Naysan Rafati, an Iran analyst with ICG, says there are numerous ways that EU countries can enhance banking connections with Iran and offer European companies protection on a multilateral basis. He cites "increasing credit lines to Tehran, working with European investment banks to facilitate loans, [or] working with development agencies trying to find euros denominated [to] minimize the impact of U.S. secondary sanctions."
Rafati notes that several European countries have already taken individual steps to facilitate trade with Iran. "For example, the Italians issued a credit line under Invitalia; the French have announced that they will be issuing a credit line under Bpifrance; the Danes have been issuing a credit line," he says
Then he adds, "The question is whether Trump's decision will give them a push towards adopting more systematic, continental-level measures."
Alcaro and other analysts say EU countries might also engage in political actions in conjunction with any possible legal or financial steps, with the intention of raising pressure on the United States and encouraging Washington to make some concessions.
He suggests that these could take the form of "a public-diplomacy campaign in the United States aimed at those people in the U.S. administration, the Congress, the media, and the public...who doubt the wisdom of Trump's decision to make it clear that applying sanctions against the companies of allied countries doing legitimate business because the president had withdrawn the United States from a deal that the Europeans are also party to without a justification would be considered by the Europeans a serious breach of inter-ally solidarity and a betrayal of their security interests."
He speculates that a staunch European effort could even prompt U.S. officials to give EU companies some leeway for limited business with Iran.
Difficult Road, Limited Time
For now, Iran has pledged to adhere to its commitments under the nuclear deal.
But hard-line elements from the country's supreme leader on down appear to be putting pressure on Rohani.
Supreme Leader Ayatollah Ali Khamenei publicly expressed doubts last week that EU countries would deliver on their promises, and he challenged them to offer Iran guarantees.

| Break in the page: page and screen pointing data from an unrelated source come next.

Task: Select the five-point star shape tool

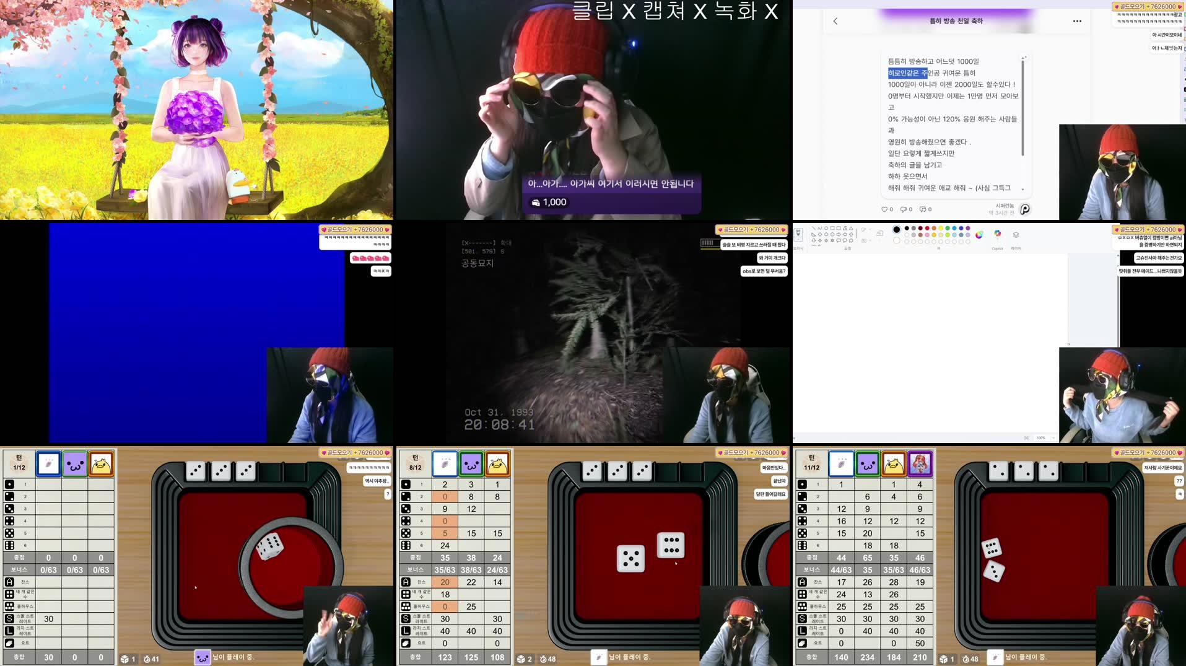Action: coord(826,240)
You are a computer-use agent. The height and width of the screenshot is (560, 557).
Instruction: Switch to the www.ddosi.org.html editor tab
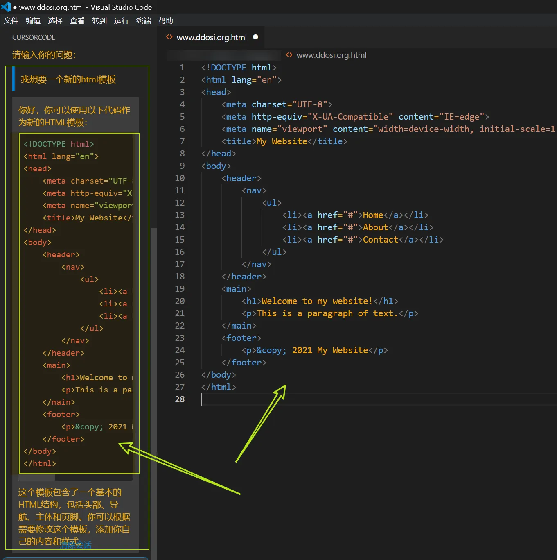(x=212, y=37)
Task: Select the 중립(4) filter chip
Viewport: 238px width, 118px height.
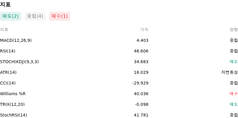Action: [35, 16]
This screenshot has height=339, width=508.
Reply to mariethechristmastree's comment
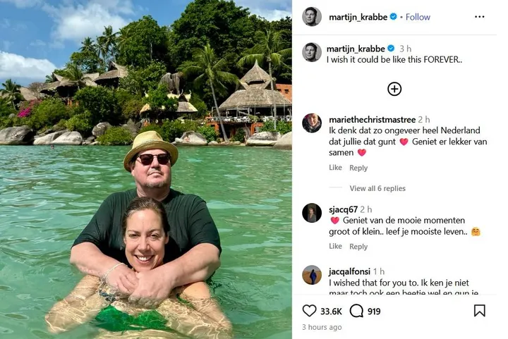[x=358, y=168]
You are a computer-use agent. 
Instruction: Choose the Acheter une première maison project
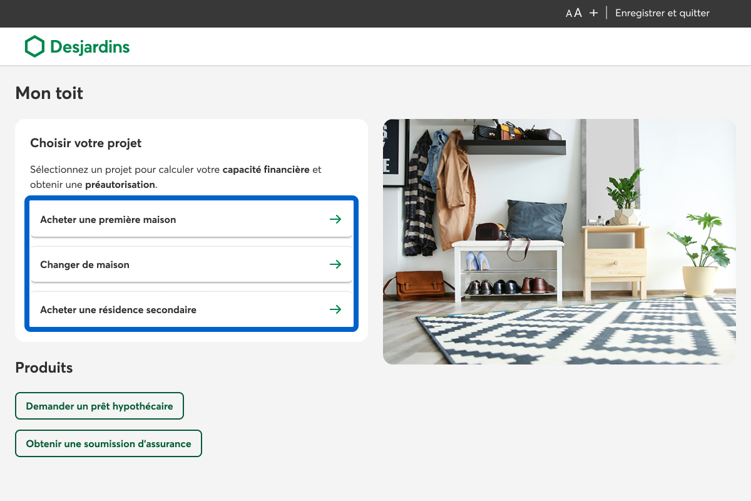[108, 220]
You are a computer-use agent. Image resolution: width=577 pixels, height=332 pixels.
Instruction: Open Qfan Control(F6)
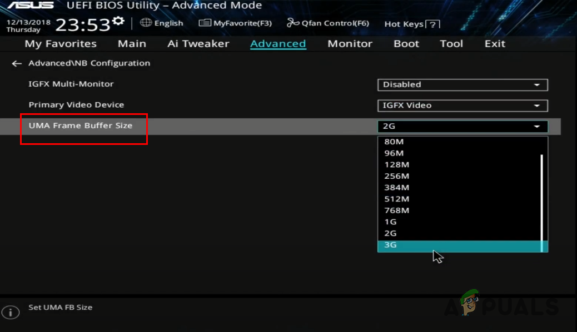click(327, 23)
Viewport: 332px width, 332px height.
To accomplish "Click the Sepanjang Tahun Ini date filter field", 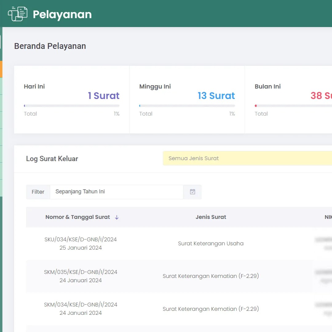I will coord(117,192).
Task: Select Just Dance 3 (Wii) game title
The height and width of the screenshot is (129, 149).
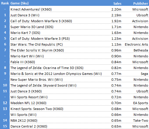Action: coord(25,15)
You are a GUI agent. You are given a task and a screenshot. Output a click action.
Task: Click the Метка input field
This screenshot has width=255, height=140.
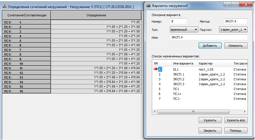pyautogui.click(x=235, y=22)
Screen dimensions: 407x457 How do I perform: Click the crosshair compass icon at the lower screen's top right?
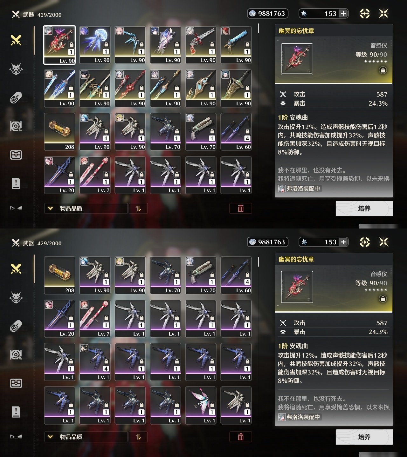pos(365,242)
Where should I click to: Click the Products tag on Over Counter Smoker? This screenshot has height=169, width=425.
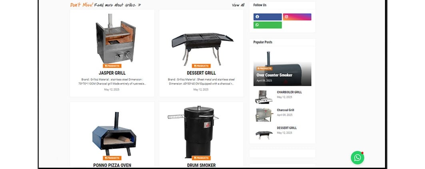(264, 68)
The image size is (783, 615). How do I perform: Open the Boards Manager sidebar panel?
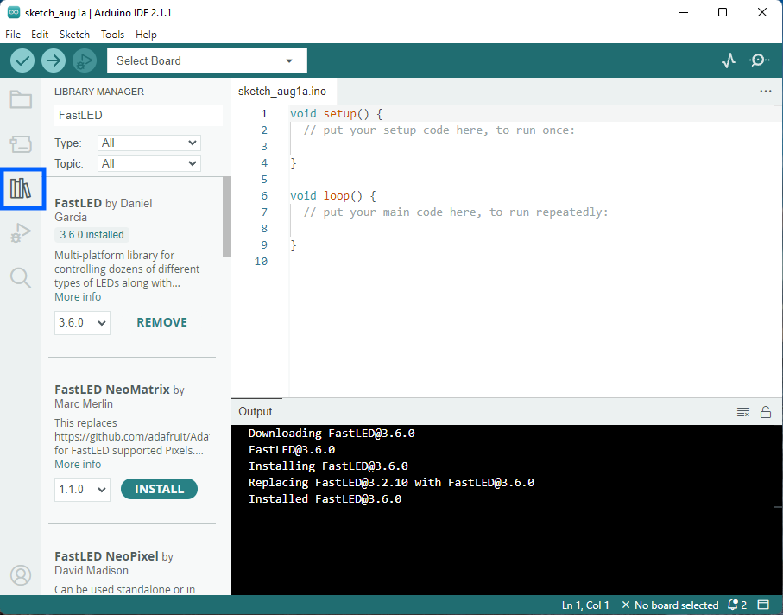pyautogui.click(x=21, y=144)
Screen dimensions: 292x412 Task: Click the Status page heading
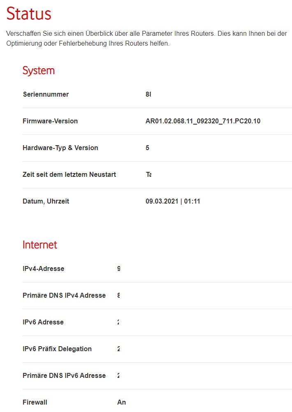(x=29, y=14)
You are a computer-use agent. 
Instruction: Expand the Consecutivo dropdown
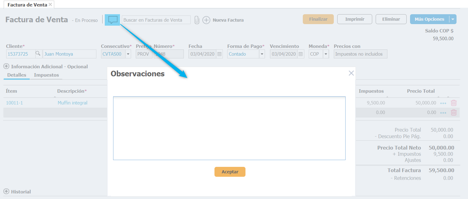[128, 54]
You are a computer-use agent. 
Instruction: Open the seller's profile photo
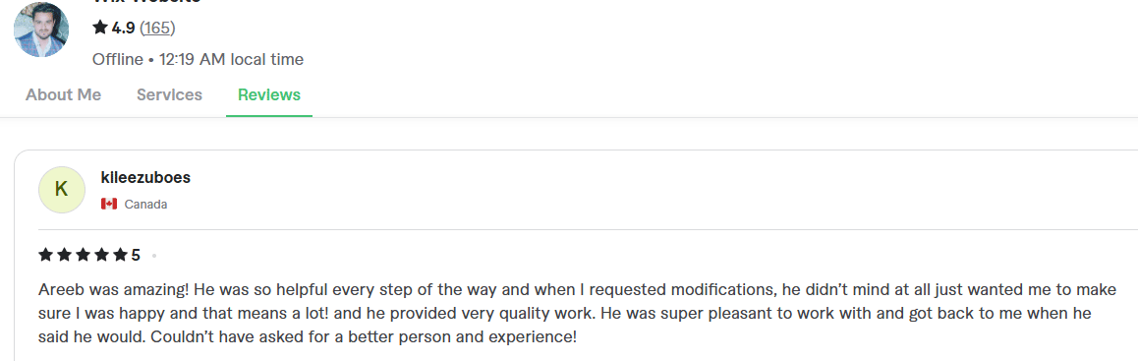[41, 30]
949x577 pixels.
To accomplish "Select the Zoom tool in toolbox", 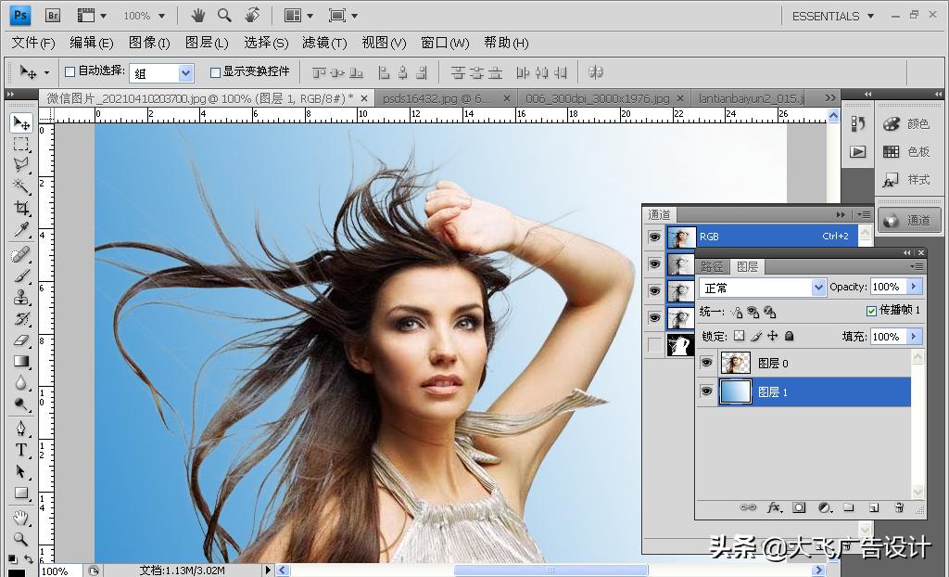I will [21, 538].
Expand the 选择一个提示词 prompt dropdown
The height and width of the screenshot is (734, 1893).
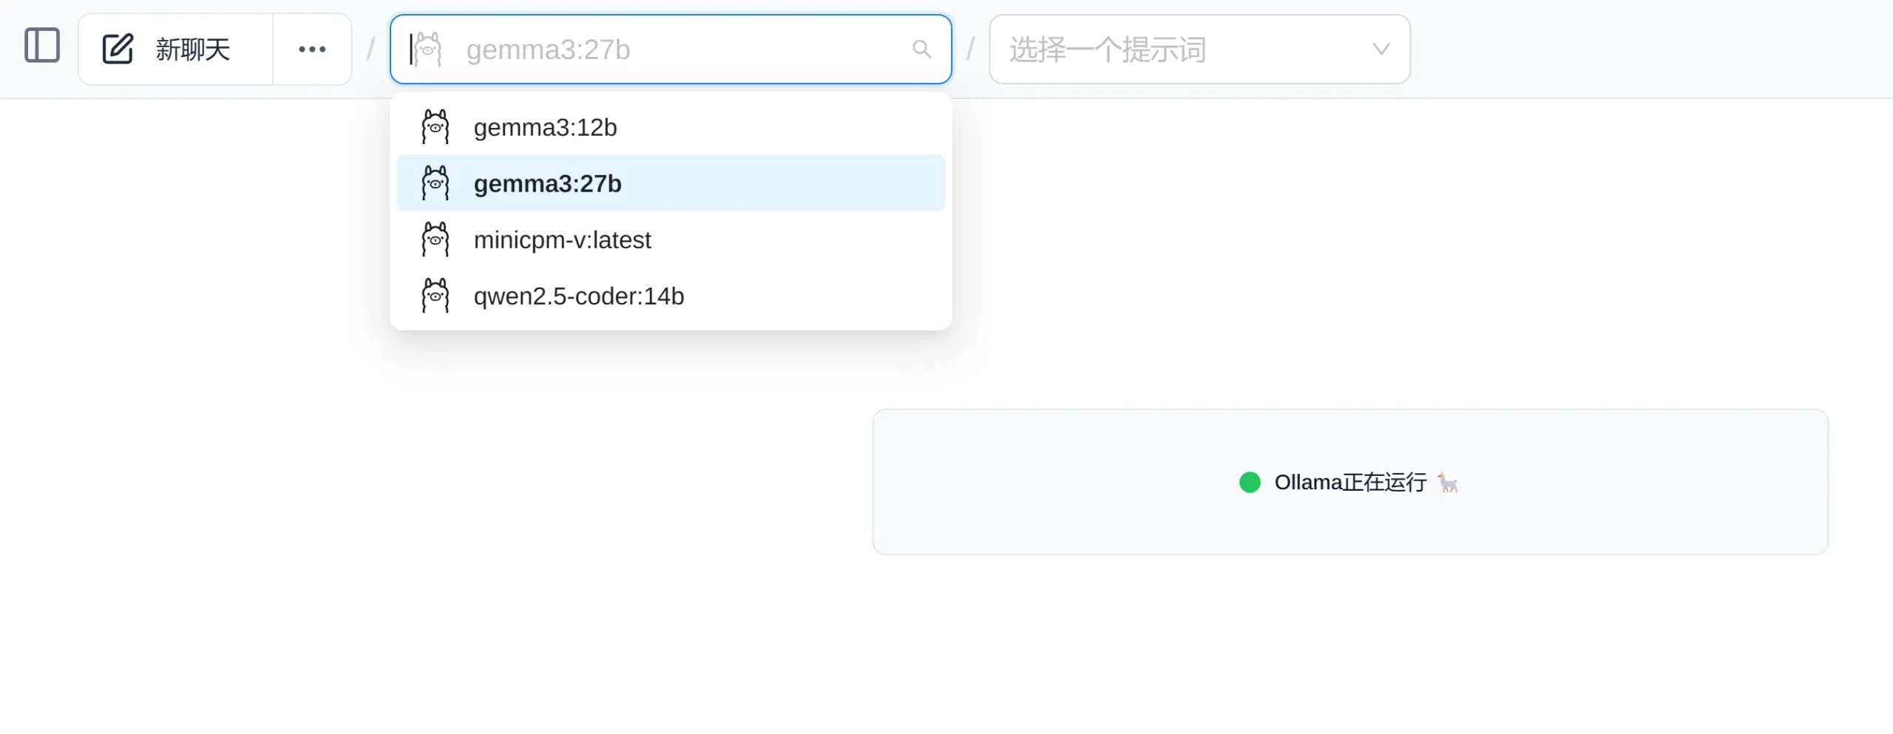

A member of the influential Assembly Of Experts, Ayatollah Ahmad Khatami, told worshipers in a May 11 sermon in Tehran bluntly that "these European signatories [to the nuclear deal] also cannot be trusted," adding, "Iran's enemies cannot be trusted."
Trump & Iranian hardliners are united in tearing up JCPOA
cartoon by Mjtaba Heidarpanah, Iranian daily Ghanoon
Lawmaker Hossein Naghavi Hosseini said Tehran had given the European Union 60 days to guarantee the implementation of the nuclear deal, citing a meeting attended by Deputy Foreign Minister Abbas Araqchi, one of Iran's chief negotiators in the nuclear talks.
Vimont says time is of the essence -- "Europeans have to decide quickly" -- if the deal is to be kept alive.
Alcaro warns that Europeans may not be in position to invest as much in Iran as they would like. But at the same time, he says, European countries could make it clear to Iran that remaining in the deal would still be in Tehran's interests.
"In terms of economic return, I'm not entirely sure even this would be enough for Iran," Alcaro says, "but it certainly would win Iran's trust. And the Iranians may calculate that given the costs of risks associated with resuming the nuclear program, staying in the deal, keeping the moral high ground, keeping the United States isolated, seizing on the gap between Europe and America is still in Iran's best interest."
Vimont characterizes the U.S. effort as effectively pursuing an "economic embargo" against Iran, which might thoroughly test European resolve either way.
"[They could] refuse to go along with the U.S., which is what many of them have said already, and therefore they need to organize themselves accordingly -- but then, for them, it is admitting that they are now, at least on the economic side of this whole story, on for a confrontation with America," Vimont says.
"Would all 28 member states agree on such a course? That's the real question."